* [Input material]:
————————
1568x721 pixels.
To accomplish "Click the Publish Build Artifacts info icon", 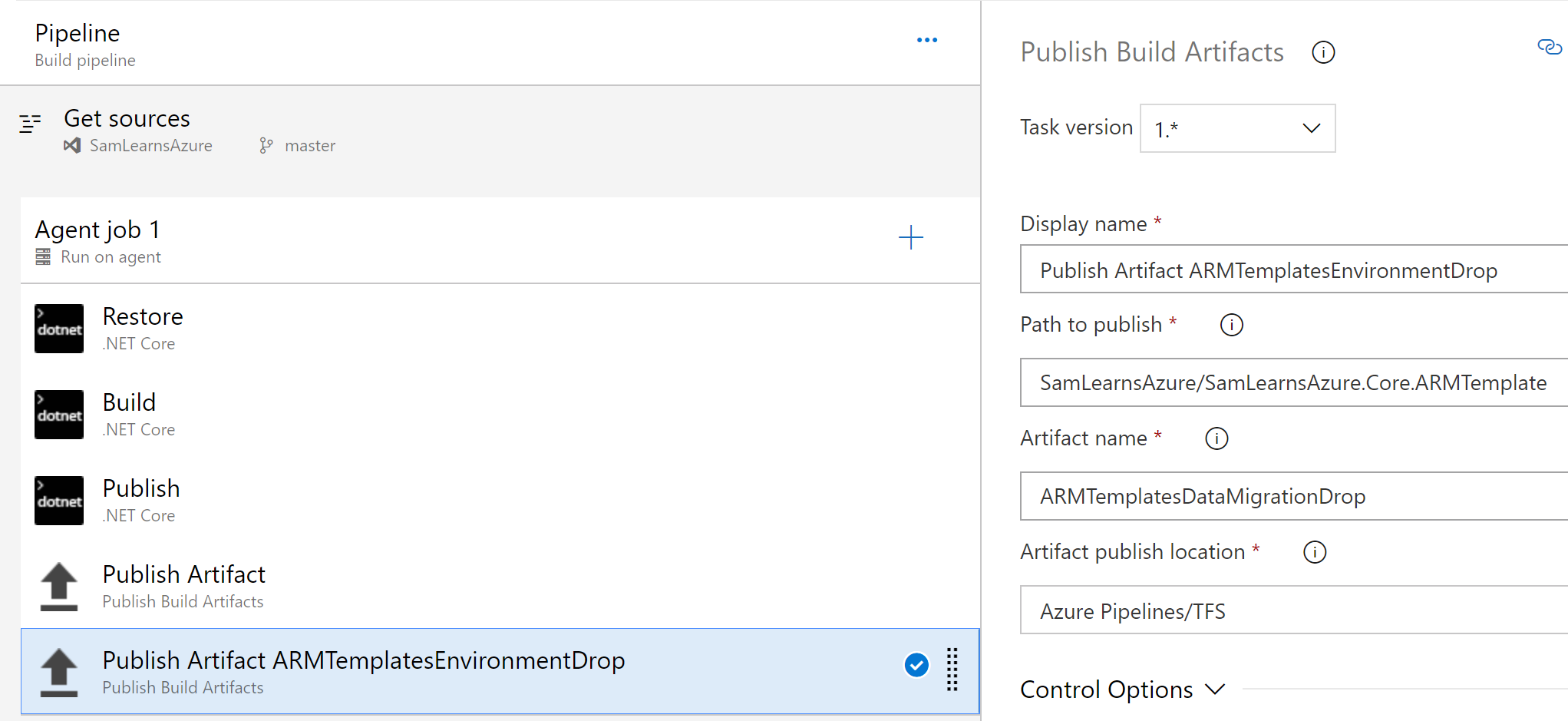I will 1323,52.
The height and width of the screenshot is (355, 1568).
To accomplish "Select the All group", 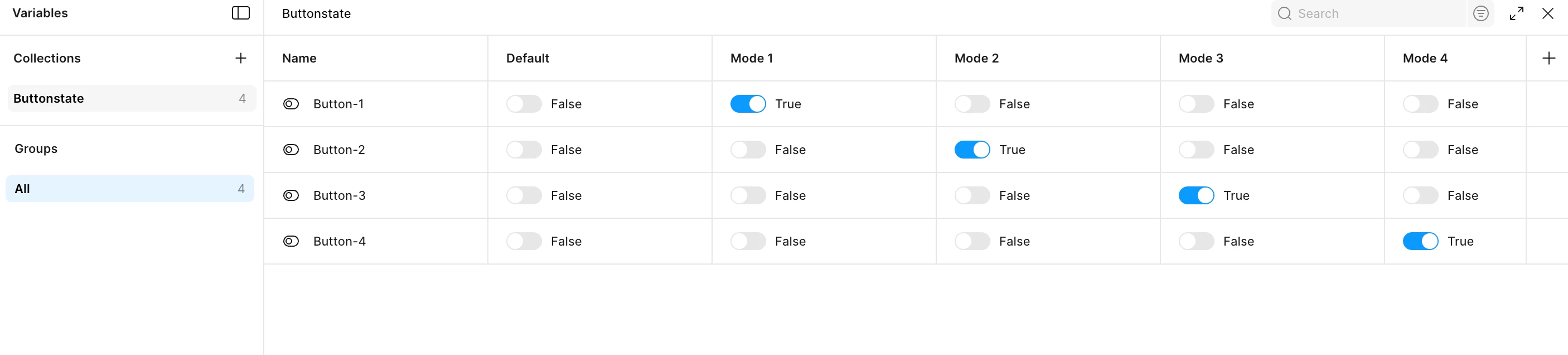I will [x=130, y=189].
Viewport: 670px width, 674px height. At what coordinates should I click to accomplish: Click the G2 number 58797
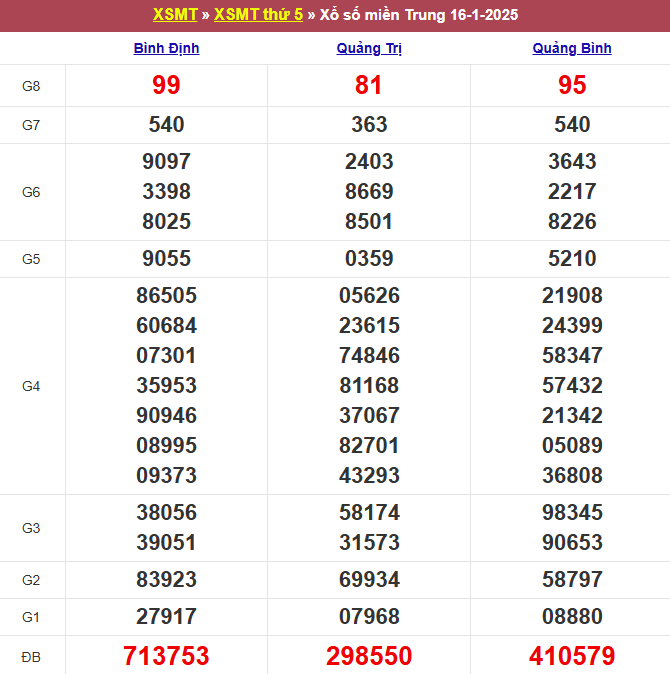[x=572, y=580]
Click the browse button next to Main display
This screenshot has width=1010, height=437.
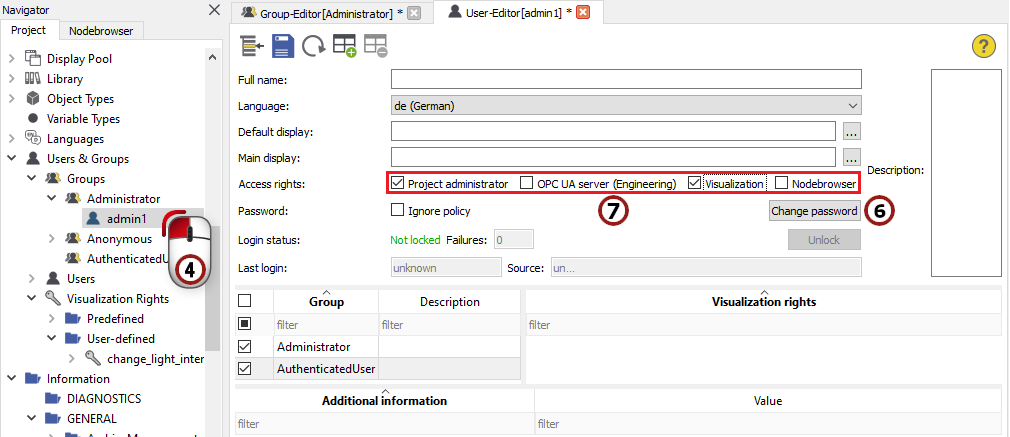851,157
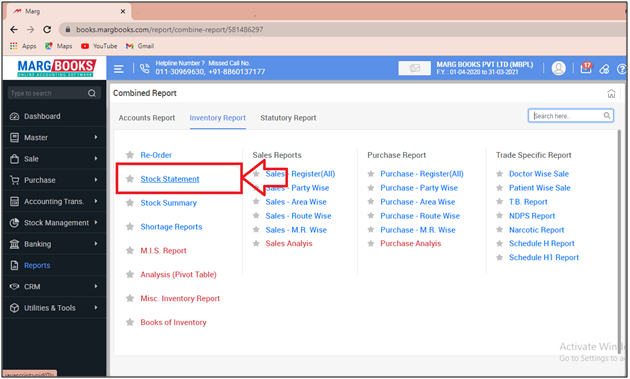Toggle favorite star beside Stock Summary
The width and height of the screenshot is (630, 379).
click(130, 203)
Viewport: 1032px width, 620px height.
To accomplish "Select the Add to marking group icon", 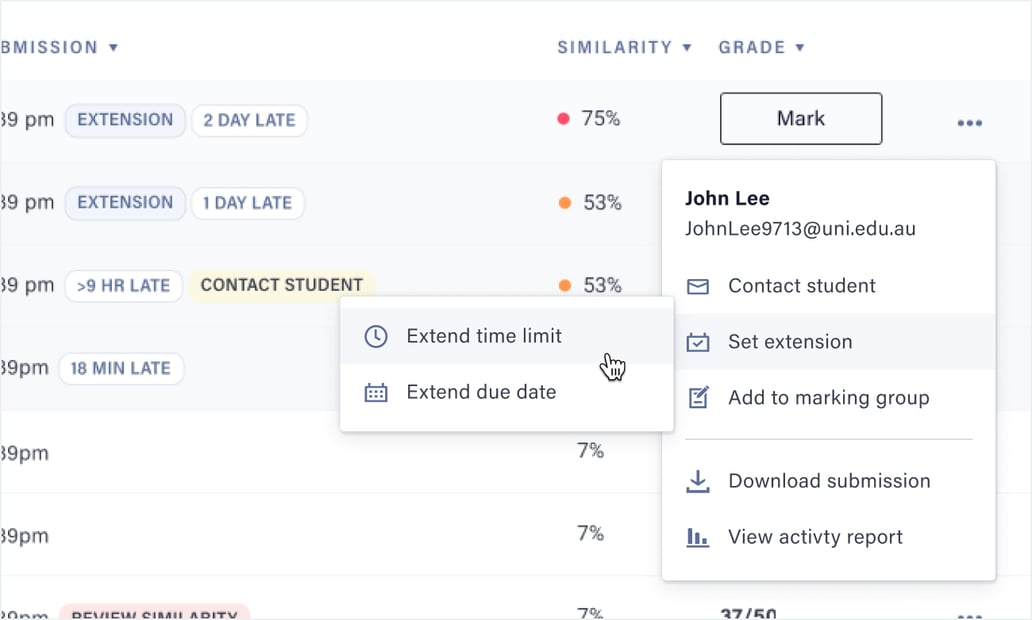I will (697, 397).
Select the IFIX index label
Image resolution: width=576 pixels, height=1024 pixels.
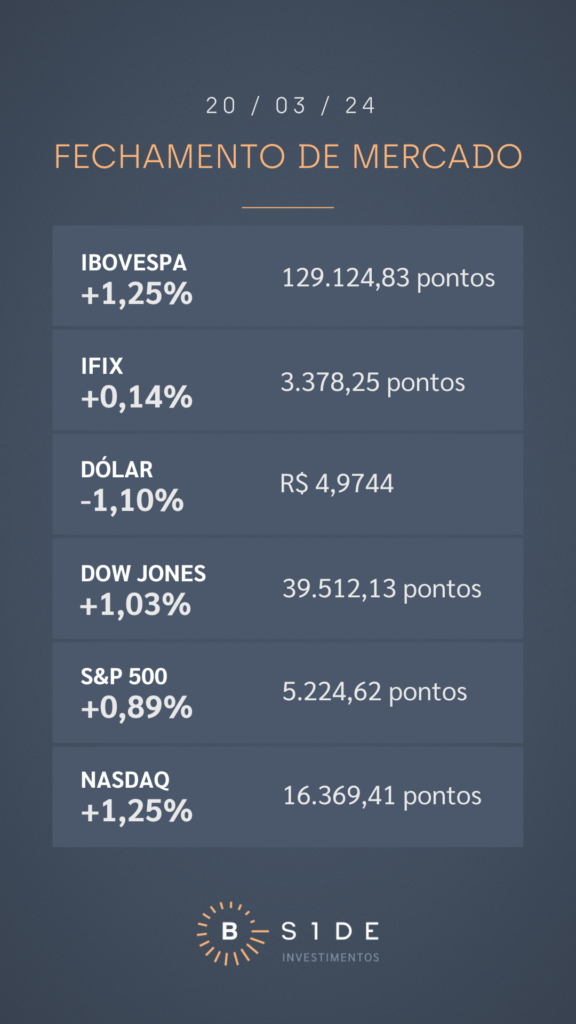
————————
* [Exercise objective]: When a line above includes the word "pixels", please list that line.

* [Answer area]:
1568x721 pixels.
Image resolution: width=576 pixels, height=1024 pixels.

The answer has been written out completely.